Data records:

※

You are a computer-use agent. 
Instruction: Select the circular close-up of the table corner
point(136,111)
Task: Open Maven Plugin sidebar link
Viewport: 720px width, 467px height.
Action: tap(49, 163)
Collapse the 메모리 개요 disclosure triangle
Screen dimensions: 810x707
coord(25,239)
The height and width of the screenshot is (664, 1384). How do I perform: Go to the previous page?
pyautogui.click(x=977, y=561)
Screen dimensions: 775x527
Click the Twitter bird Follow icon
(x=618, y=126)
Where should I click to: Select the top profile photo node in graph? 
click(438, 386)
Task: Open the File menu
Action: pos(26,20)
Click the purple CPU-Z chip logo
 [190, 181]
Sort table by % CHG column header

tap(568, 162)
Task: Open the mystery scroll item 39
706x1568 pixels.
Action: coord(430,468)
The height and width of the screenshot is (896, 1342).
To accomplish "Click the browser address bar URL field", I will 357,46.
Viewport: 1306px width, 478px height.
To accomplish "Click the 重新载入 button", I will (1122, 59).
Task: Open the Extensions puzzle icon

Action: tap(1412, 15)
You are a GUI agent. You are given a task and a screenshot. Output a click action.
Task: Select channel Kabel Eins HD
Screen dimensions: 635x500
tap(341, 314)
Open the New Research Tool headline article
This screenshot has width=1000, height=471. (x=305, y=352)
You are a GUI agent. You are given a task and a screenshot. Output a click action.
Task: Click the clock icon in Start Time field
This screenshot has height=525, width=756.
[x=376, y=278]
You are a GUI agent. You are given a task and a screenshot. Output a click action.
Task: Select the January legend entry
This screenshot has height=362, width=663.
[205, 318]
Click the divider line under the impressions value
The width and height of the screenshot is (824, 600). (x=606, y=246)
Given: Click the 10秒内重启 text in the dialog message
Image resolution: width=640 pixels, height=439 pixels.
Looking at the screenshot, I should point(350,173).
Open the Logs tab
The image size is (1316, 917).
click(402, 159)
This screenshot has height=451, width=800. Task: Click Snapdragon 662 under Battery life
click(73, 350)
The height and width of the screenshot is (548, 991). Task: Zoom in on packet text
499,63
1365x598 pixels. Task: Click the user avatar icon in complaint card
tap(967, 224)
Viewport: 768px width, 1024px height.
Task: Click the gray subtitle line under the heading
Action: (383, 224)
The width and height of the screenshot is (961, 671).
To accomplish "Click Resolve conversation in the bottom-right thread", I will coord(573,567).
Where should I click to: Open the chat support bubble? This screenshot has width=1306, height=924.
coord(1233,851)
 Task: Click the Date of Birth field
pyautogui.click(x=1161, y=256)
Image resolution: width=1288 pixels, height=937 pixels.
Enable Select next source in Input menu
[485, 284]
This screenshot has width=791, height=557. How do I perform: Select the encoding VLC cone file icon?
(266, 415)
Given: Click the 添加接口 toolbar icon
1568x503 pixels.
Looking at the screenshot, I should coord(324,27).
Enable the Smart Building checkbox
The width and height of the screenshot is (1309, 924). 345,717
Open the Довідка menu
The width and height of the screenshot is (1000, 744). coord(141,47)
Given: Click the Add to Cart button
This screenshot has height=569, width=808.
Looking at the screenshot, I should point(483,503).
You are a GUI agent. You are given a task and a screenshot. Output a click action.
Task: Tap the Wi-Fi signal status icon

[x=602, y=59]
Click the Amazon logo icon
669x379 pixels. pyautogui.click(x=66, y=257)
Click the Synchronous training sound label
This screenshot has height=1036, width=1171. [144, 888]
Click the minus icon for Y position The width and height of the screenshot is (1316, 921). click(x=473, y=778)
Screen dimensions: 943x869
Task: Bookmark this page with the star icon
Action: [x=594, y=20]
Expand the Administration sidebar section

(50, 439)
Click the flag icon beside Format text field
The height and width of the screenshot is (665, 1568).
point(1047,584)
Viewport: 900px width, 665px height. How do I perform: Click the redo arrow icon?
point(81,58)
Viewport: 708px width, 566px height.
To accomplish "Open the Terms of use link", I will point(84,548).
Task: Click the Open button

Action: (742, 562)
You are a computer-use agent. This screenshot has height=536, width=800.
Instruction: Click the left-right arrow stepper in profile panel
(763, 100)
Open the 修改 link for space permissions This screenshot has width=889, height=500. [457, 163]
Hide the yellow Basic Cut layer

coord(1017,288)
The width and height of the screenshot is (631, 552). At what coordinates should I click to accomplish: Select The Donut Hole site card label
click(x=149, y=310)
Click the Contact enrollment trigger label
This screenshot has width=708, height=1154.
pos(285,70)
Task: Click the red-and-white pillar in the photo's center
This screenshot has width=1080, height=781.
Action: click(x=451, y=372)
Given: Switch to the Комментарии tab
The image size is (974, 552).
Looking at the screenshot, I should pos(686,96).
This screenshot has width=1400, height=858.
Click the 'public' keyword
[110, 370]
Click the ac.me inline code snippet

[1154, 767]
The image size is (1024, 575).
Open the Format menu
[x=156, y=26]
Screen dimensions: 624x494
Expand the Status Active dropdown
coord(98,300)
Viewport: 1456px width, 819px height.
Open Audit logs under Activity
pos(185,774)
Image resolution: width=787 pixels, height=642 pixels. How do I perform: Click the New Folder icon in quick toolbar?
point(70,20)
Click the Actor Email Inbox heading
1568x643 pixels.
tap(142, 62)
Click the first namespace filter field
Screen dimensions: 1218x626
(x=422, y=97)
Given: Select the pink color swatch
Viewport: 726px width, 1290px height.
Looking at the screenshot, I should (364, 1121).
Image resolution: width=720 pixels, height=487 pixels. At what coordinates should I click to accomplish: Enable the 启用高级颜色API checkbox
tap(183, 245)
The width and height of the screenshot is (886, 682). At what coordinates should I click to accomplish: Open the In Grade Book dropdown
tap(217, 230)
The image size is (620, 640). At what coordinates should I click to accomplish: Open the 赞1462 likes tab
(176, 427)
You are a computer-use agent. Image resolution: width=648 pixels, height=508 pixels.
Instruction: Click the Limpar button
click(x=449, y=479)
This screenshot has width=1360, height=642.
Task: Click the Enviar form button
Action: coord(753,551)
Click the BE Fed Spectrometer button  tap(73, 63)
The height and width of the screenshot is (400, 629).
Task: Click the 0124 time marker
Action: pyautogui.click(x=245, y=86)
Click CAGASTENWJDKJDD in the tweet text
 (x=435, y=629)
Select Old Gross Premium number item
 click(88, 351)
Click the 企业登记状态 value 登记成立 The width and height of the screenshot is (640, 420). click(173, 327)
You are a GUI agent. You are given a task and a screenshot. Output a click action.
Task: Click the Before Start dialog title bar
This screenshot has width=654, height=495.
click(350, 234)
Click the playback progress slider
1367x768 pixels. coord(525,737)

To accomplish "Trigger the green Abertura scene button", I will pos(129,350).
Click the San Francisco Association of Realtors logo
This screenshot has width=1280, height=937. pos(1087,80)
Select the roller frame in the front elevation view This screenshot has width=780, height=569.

※

EXERCISE DESCRIPTION
Write down exactly the span of lines above from the one containing "Sort table by % CHG column header" to the one containing "The height and width of the screenshot is (896, 1342).", both ends included.

EXERCISE ANSWER
Sort table by % CHG column header

tap(568, 162)
Task: Open the mystery scroll item 39
706x1568 pixels.
Action: coord(430,468)
The height and width of the screenshot is (896, 1342).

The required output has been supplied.